Esse concerto é simplesmente sensacional! Tem que ser ouvido!
Está aqui:
Em
se tratando de combinação de muitos instrumentos, não podemos
deixar de nos lembrar dos concertos de Brandenburgo…
Nos 6 concertos de Brandenburgo, J. S. Bach também explorou as combinações instrumentais com muita riqueza.
Um exemplo: o Concerto de Brandenburgo no. 2.

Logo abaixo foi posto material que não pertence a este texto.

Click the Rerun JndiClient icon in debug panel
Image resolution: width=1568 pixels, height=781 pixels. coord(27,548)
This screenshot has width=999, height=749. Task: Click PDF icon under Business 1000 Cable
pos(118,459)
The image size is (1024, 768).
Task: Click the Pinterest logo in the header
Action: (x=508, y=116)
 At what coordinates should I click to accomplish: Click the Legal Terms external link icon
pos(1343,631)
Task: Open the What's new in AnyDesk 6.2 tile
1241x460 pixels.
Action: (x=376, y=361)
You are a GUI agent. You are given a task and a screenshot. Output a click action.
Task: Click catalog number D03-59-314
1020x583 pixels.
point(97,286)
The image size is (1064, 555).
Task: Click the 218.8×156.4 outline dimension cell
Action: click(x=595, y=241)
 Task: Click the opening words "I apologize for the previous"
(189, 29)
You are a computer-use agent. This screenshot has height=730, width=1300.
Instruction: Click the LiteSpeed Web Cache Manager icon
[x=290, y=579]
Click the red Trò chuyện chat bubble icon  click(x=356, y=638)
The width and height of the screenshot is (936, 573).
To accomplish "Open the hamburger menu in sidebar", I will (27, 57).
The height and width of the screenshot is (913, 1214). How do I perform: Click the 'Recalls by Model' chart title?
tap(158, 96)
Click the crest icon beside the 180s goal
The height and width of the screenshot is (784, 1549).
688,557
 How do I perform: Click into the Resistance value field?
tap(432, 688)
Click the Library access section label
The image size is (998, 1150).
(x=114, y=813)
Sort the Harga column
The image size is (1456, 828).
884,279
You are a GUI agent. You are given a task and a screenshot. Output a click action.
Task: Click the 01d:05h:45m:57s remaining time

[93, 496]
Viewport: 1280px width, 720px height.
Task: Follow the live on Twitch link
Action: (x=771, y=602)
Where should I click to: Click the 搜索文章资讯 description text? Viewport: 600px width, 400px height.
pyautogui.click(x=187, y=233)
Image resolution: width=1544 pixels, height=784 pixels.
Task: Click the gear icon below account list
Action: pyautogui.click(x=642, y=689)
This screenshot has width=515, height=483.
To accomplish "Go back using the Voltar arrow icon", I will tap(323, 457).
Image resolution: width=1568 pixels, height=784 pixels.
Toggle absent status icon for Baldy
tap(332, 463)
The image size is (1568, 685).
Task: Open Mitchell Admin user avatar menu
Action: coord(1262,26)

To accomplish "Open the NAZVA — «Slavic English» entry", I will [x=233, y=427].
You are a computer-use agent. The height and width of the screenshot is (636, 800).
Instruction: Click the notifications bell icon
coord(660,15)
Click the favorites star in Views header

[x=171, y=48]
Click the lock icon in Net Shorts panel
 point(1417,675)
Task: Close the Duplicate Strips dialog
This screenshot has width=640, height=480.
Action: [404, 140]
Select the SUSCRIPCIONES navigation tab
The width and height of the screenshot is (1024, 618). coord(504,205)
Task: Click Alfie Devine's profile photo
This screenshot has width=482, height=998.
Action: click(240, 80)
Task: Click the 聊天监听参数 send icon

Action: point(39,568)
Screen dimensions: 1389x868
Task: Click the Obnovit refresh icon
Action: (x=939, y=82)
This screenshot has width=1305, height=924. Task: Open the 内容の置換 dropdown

Nele há quatro solistas com potências sonoras muito diferentes: trompete, que é muito potente, oboé, que tem potência mediana, violino que é ainda menos potente, e flauta doce, que é o menos potente de todos.
Equilibrar
esses quatro instrumentos, de modo que todos possam ser perfeitamente
ouvidos é muito difícil, mas Bach o fez com muita maestria.
Confira:
Espero que você tenha gostado desta “Festa de Timbres do Barroco”!
DICA DE LEITURA:
Concerto Barroco, de Alejo Carpentier.
Atenção:este não é um livro de históra da música. Não oferece informações 100% verídicas sobre a música barroca. Trata-se de um magistral livro de ficção, escrito por um gênio da literatura latino-americana, e ao mesmo tempo amante da música: o cubano Alejo Carpentier (1904-1980)
Eis a sipnose:
Em inícios do século XVIII, um milionário da prata mexicana, neto de umconquistador maltrapilho, aristocrata há uma geração apenas, deixa a terra natal para uma temporada de luxos e prazeres em Veneza. Chegando à cidade em pleno Carnaval, o Amo e seu criado Filomeno serão protagonistas de um concerto sem igual, que reunirá os maiores prodígios da Europa barroca, mas também a música do Velho e do Novo Mundo. O livro de Carpentier nos leva de uma Cidade do México que imita em prata lavrada todas as manias metropolitanas de uma Veneza em que, depois de muita peripécia erótica e musical, o Amo transformado em libretista do padre Antonio Vivaldi tentará levar à cena uma versão fiel e operística da conquista do México. A tarefa, está claro, é impossível, mas o fracasso não resulta em impasse. Numa virada final – anacrônica e fabulosa, barroca e moderna ao mesmo tempo -, caberá a Filomeno tomar a batuta e transplantar sua própria versão do barroco de volta à América – e de volta ao século XX.
Alejo Carpentier chegou ao ápice de sua arte narrativa e musical nesta breve obra-prima de 1974, que o autor chamou de “suma teológica” de sua carreira e que o leitor brasileiro agora pode ler na primorosa tradução de Josely Vianna Baptista.